Air quality in the national capital saw a marginal improvement on Wednesday following favourable meteorological conditions. The air quality, however, remained in the 'poor' category. The central government's Air Quality Early Warning System for Delhi said "fire counts" reduced in Punjab (around 2,400) on Tuesday, but were "still significantly high and are likely to impact the air quality in Delhi-NCR and northwest India".
The share of stubble burning in Delhi's pollution had dropped to 10 per cent on Tuesday due to a change in the wind direction. The city recorded an air quality index (AQI) of 279 at 10 am as wind speed picked up.

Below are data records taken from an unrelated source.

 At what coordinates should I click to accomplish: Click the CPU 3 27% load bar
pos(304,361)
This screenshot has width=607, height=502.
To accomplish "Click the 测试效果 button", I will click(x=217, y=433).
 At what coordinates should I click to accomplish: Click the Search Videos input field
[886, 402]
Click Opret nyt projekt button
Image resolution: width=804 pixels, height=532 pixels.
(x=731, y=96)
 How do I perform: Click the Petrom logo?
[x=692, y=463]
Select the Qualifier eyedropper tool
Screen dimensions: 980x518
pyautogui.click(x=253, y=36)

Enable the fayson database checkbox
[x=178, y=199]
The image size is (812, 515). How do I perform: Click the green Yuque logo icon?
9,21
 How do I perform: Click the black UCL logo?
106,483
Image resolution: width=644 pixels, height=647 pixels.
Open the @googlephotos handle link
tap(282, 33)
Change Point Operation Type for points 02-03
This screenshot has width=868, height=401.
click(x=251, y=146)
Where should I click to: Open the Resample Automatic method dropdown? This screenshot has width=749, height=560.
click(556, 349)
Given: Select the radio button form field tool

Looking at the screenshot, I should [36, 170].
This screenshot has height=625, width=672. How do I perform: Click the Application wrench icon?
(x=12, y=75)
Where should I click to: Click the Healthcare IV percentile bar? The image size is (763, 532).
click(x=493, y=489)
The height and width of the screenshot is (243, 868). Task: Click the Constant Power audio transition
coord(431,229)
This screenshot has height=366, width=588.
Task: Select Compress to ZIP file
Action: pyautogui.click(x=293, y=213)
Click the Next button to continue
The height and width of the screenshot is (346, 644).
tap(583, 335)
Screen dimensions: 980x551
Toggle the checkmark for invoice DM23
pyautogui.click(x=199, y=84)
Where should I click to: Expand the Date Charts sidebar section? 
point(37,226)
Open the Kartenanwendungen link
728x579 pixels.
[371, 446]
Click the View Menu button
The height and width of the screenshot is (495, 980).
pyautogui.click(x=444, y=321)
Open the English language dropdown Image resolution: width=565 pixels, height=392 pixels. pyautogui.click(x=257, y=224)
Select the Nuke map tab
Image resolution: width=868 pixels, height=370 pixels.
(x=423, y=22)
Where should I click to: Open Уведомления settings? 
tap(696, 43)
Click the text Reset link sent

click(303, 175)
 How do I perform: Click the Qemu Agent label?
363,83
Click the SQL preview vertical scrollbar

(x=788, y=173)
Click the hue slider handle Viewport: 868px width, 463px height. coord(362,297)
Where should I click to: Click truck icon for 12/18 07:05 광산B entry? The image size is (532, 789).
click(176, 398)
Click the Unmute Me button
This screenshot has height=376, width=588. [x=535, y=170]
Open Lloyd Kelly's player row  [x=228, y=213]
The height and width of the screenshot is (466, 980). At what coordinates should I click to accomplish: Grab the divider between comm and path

The 24-hour average AQI was 302 on Tuesday. It was 293 on Monday and 364 on Sunday.
An AQI between 0 and 50 is considered "good", 51 and 100 "satisfactory", 101 and 200 "moderate",201 and 300 "poor", 301 and 400 "very poor", and 401 and 500 "severe".
According to the Ministry of Earth Sciences' air quality monitor, SAFAR, said the share of stubble burning accounted for 16 per cent of Delhi's pollution on Monday and 40 per cent on Sunday, the maximum so far this season.
It was 32 per cent on Saturday, 19 per cent on Friday and 36 per cent on Thursday.
Last year, the farm fire contribution to Delhi's pollution had peaked to 44 per cent on November 1, according to SAFAR data.
According to the India Meteorological Department, the maximum wind speed was 15 kilometers per hour on Wednesday.
The city recorded a minimum temperature of 10.6 degrees Celsius. Calm winds and low temperatures trap pollutants close to the ground, while favourable wind speed helps in their dispersion.
According to the Air Quality Early Warning System for Delhi, the city's ventilation index – a product of mixing depth and average wind speed – was expected to be around 9,5000 metre square per second on Wednesday – favourable for dispersion of pollutants.
Mixing depth is the vertical height in which pollutants are suspended in the air. It reduces on cold days with calm wind speed.
A ventilation index lower than 6,000 sqm/second, with the average wind speed less than 10 kmph, is unfavourable for dispersal of pollutants.